1900 Park Fare is a character meal at Walt Disney World’s flagship hotel, Grand Floridian Resort & Spa, which is located on the Magic Kingdom monorail loop. This review covers breakfast and features food photos, a look inside the restaurant, anecdotes about character interactions, and our thoughts on whether it’s worth your money or Disney Dining Plan credits.
As intimated above, 1900 Park Fare participates in the Disney Dining Plan as a 1-credit table service meal. While dinner is one of the best options if you’re trying to maximize your value on the Disney Dining Plan, breakfast is still a good value. That’s especially true if you’re doing the Deluxe Disney Dining Plan and utilize a strategy of character breakfasts and Signature dinners to maximize your value while not going overboard with meals.
We sort of spoiled this review with our recent Best Character Meals at Disney World post, but I’m guessing that “surprising twists” are something you look for in Marvel films, but probably not restaurant reviews. In any case, I don’t think many Walt Disney World fans would be too surprised to read a praise-filled review of 1900 Park Fare. From what we’ve gathered over the years, this character breakfast enjoys a really strong reputation.
Where 1900 Park Fare does not excel is in ambiance. The main seating area is just one large room. The high ceilings and lack of any sound-dampening gives it a loud and echoing atmosphere. Worse yet, there are no windows.
I’d be curious to know what this restaurant was when Grand Floridian opened, but my guess would be that it didn’t exist. It feels like 1900 Park Fare was carved out of something else, perhaps a community room or large reading room? It feels like flex space that could be repurposed overnight with some temporary walls into convention space and no one would be the wiser.
As with other restaurants at the Grand Floridian, there’s a Victorian theme to 1900 Park Fare. There’s an amusement park motif here, and it’s reinforced with a variety of details. The carousel animals perched atop seating areas are nice touches, as is the pipe organ high up on the back wall.
Also as with other restaurants at Grand Floridian, this feels a bit tired. In the past we’ve commented that much of the resort feels like an early 1900s take on Victorian, and that applies here too. I hesitate a bit to write this, as I’d like to see these restaurants receive a refresh, but I worry that an over-correction might occur. (As has happened pretty much at every other resort that has been refurbished in the last few years.)
While I think an update is appropriate, I don’t want to see Grand Floridian’s richly-detailed spaces by replaced by the generically modern look of an airport Marriott.

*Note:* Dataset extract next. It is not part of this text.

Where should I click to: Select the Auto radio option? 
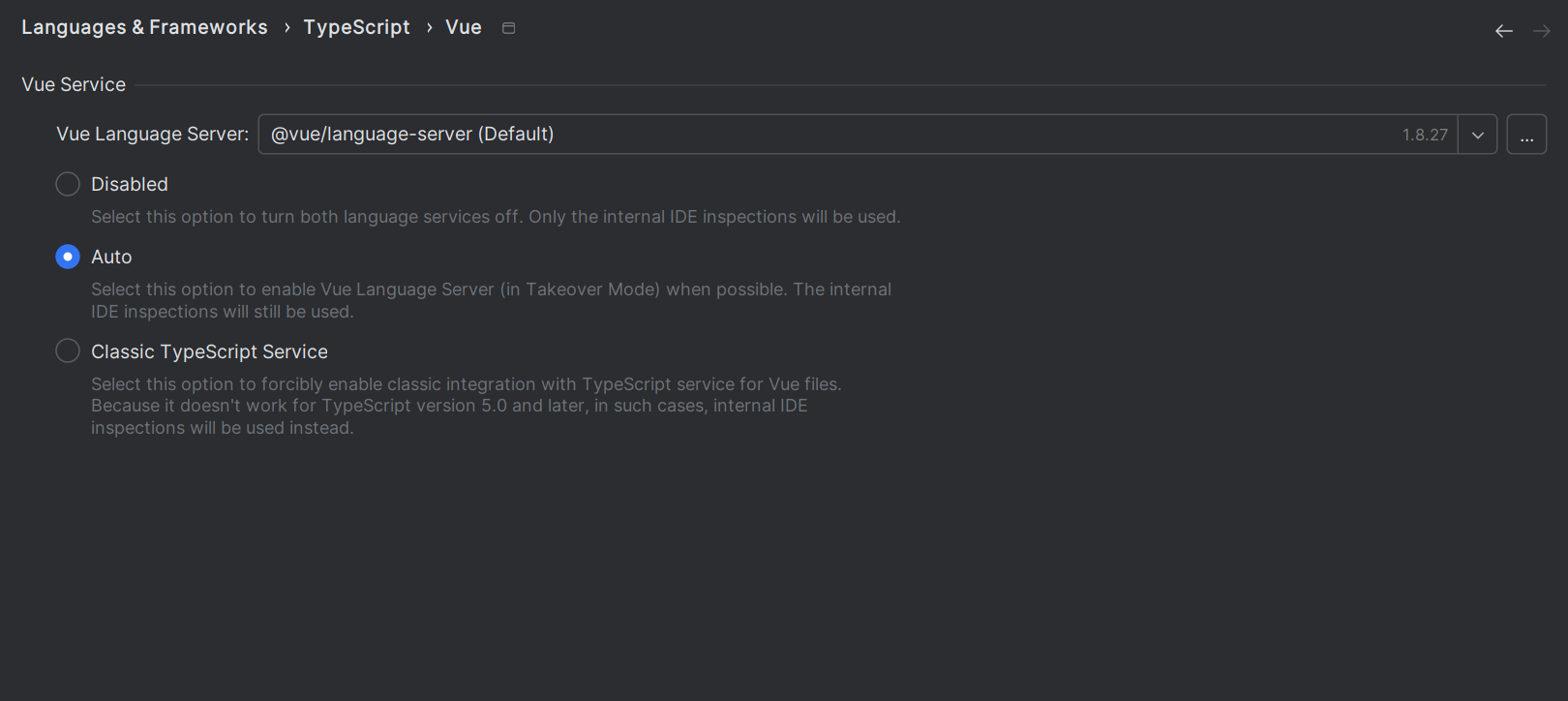[x=68, y=257]
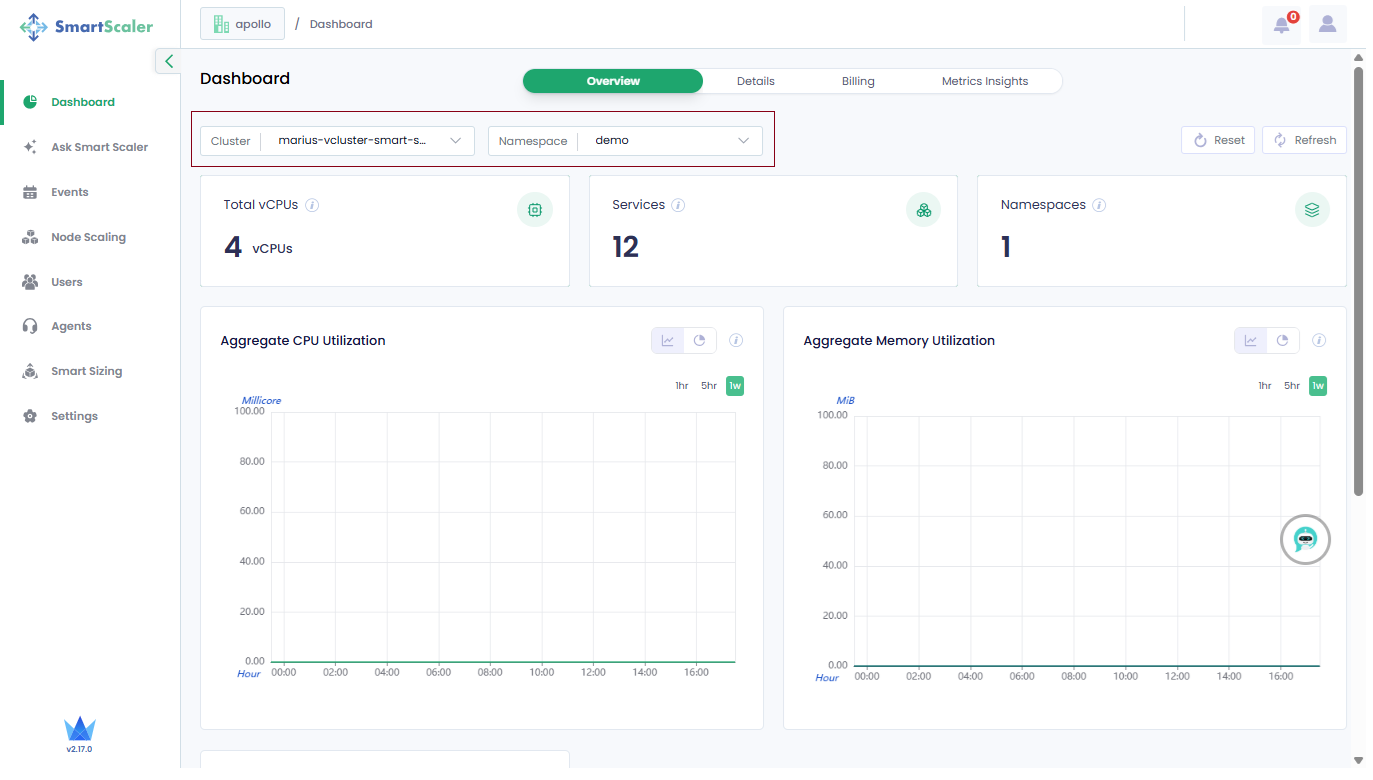Click the SmartScaler logo
This screenshot has width=1373, height=780.
pyautogui.click(x=87, y=27)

In all likelihood, you won’t be focusing on the decor or cavernous setting too much, as the characters are the stars of the show at 1900 Park Fare. The characters at our breakfast were Mad Hatter, Alice, Mary Poppins, and Winnie the Pooh…

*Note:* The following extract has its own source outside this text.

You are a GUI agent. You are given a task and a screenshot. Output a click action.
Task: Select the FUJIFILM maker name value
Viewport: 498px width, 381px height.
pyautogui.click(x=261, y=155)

The first three of those characters were spectacular. As we’ve noted countless times, we are awkward around face characters. Me especially. Perhaps it’s because they are cheerful royalty, and being a curmudgeonly commoner, I just cannot relate.
Fortunately for us, these face characters were more our style. Mad Hatter is disarmingly goofy, Alice has a surface level naivety with a layer of wit underneath, and Mary Poppins has an acerbic edge but is a bit strange. We were much more comfortable with these characters than debonair princes and princesses, and the interactions were significantly better.
This is not to pat ourselves on the back–very little of the enjoyable interactions was our doing. These characters made us comfortable, and facilitated great encounters. All three were funny and perfect embodiments of their respective characters. They spent a good amount of time with us (not just quickly passing the two adults without kids over as some do) and were delightful. We noticed that their interactions were similarly good and lengthy with the tables around us, with the tone shifting depending upon each party.
Finally, there was Winnie the Pooh. As a lazy dude who wants to eat all of the time and not wear pants, I find Pooh very relatable. He was great, as always.
One downside to these meals as meet & greets is the lack of character attendants. I’m guessing for parents this isn’t as big of a deal, as they want photos of their kids and the characters, but I have little need for a photo of Mary Poppins and me.
Consequently, there’s always this awkward dance of asking one of the tables around us if they can take our photos. Most people are happy to oblige, but they don’t intuitively know how to use a large DSLR, so the results are almost always hit or miss.
Prior to our meal, I had heard passing references (mostly hype) for the Floridian Strawberry Soup, but hadn’t paid close attention to what is is. When I saw it on the buffet, I’ll be honest: I wasn’t really sure what to do. Was this soup soup? Or “soup” that is meant as fruit dip like chocolate fondue?
I’m not the kind of person who eats at an expensive breakfast buffet to fill up on cheap fruit, so I just assumed it was the former and started going to town. I’m still not entirely sure this is the way the soup was meant to be consumed, but if it’s wrong, I don’t want to be right. The soup was thick, creamy, and had a flavor that perfectly toed the line between rich and light. If I weren’t doing this meal for the purposes of the review, I probably would’ve had a few bowls of this.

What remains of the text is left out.